Antes da civilização, não tínhamos
consciência da nossa infâmia. Éramos bárbaros sem sentimento de culpa,
mal-estar ou neurose. Em algum lugar do aparelho psíquico, talvez no ego conciliador, por influência do superego, pulsava um sentimento de
justiça e nobreza, que estabelecia o assassínio do adversário como algo
natural. Hoje, despidos da ética cavalheiresca da Idade Média, temos plena
consciência da nossa própria ignomínia, e a praticamos deliberadamente, não
raro com desprezo à vida de quem ousa desafiar os nossos desejos e interesses
mesquinhos. Somos bárbaros apesar da culpa que se transforma em mal-estar e
neurose: o sangue que derramamos nos oprime a consciência, mas, paradoxalmente,
não nos torna menos sanguinários.
Com o processo civilizatório, parte da agressividade
do homem primitivo converteu-se em sentimento de culpa, engendrando, no
inconsciente, o fenômeno da autorrecriminação — ou autodifamação, como prefere
Lacan —, que se expressa no ego como mal-estar
e melancolia. Contudo, apesar da coação que o processo civilizatório exerce
sobre o homem, este sentimento de culpa que o superego derrama sobre o ego
— em que pese a sua imensa carga repressora — não tem energia suficiente para
conter as pulsões ligadas à barbárie. Não chego a dizer que o estimula. O que
me arrisco a inferir, com o risco da minha própria imersão nesse processo, é
que os bárbaros sem culpa — de outros estágios da evolução humana — converteram-se
nos bárbaros neuróticos do nosso tempo, esses que carregam o peso da
automutilação emocional, mas se tornam ainda mais cruéis do que os seus
ancestrais. Ter consciência da própria maldade e, ainda assim, praticá-la é a
pior das vilanias.
Ainda prefiro os bárbaros de outrora, que
matavam e mutilavam sem consciência, agindo por instinto de sobrevivência, como
as onças e os leões, ao humano pretensamente civilizado, que mata e mutila com
consciência da sua própria ignomínia.
Éramos bárbaros por falta de escolha, naquele
estágio evolucionário; agora, somos bárbaros por vontade ou capricho, a
despeito da culpa engendrada pelo processo civilizatório.
A pergunta que me incomoda é justamente essa:
quem são os bárbaros?
Somos todos nós...
A civilização não suavizou o homem nem
exorcizou os seus demônios interiores! Entre o sanguinário mais sádico e o
cavalheiro civilizado não há nada além dos desejos. Frustre-os, contrarie a
energia pulsional represada no inconsciente, e o homem cordial se torna a besta
do apocalipse:
“Homo homini
lupus”!
— dizia Plauto.

■ Listagem ■
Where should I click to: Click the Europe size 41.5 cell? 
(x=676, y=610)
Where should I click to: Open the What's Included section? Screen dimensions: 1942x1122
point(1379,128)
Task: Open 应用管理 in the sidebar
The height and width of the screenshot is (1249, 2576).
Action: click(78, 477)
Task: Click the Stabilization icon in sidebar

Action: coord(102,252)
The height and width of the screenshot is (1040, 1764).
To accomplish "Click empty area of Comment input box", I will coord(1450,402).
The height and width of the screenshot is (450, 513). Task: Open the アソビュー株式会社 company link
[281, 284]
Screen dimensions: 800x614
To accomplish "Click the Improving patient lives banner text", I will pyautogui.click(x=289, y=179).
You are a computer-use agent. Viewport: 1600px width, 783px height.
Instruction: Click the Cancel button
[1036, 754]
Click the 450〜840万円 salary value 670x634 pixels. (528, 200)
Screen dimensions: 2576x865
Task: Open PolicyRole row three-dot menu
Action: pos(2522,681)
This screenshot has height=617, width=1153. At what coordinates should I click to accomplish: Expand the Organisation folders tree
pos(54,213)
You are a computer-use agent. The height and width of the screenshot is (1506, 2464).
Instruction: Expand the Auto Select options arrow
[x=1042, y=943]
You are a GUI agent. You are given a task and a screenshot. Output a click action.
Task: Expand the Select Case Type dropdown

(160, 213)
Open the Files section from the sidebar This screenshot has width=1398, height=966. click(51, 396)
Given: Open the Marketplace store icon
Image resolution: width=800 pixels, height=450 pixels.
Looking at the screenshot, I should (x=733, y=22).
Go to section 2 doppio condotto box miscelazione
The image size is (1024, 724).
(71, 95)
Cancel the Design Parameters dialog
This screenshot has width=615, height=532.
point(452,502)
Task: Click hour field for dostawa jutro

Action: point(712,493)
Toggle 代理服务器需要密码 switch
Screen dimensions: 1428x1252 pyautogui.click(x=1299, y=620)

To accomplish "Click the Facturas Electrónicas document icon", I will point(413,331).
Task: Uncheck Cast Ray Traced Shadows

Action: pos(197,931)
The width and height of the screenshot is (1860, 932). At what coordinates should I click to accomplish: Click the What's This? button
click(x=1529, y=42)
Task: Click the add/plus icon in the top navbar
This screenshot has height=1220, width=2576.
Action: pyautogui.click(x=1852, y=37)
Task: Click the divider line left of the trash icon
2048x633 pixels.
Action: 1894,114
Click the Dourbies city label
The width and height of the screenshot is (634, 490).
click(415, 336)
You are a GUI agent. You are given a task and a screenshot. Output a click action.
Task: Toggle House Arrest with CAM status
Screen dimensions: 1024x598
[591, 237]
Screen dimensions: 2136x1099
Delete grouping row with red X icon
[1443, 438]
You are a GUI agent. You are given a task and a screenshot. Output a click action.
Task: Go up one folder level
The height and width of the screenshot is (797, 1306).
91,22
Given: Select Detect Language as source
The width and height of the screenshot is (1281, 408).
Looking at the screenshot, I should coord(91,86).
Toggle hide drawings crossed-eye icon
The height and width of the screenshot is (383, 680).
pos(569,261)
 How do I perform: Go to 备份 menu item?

■ Exercícios ■
**1)** No texto sobre os bárbaros, a quem é atribuída a frase “Homo homini lupus”?
**2)** Escreva a continuação do texto sobre os bárbaros logo depois da última frase.

■ Respostas ■
**1)** A Plauto.

**2)**
Não sou assim tão pessimista... Até aceito
que esse destino cruel, em um futuro qualquer, haverá de mudar. — Quando? —
Você me pergunta. Quando o abismo engolir o penúltimo dos Homo sapiens. Desse dia em diante, o derradeiro hominídeo desse
planetinha azul, enfim, poderá viver em paz consigo mesmo e em harmonia com a
natureza, até que os vermes e bactérias devorem as suas carnes putrefatas.
“Os
convidados, assim como os peixes, começam a cheirar mal depois de três dias” — teria
dito Benjamin Franklin e, se não o disse, deveria tê-lo dito.
Depois de três dias de convívio, meu nobre e
sábio Ben Franklin, a podridão dos convidados — capturada desde o início pelos
sentidos, mas negada inicialmente pelo ego
— passa a se confundir com o mau cheiro que eu próprio exalo. De tanto cheirar
merda, deixo de sentir asco e simplesmente me conformo com a vida no esgoto.
Quer uma prova do que estou dizendo?
Tranque-se no banheiro, em seguida ao número dois, e conte no relógio em quanto
tempo o seu olfato se acomodará à nova realidade...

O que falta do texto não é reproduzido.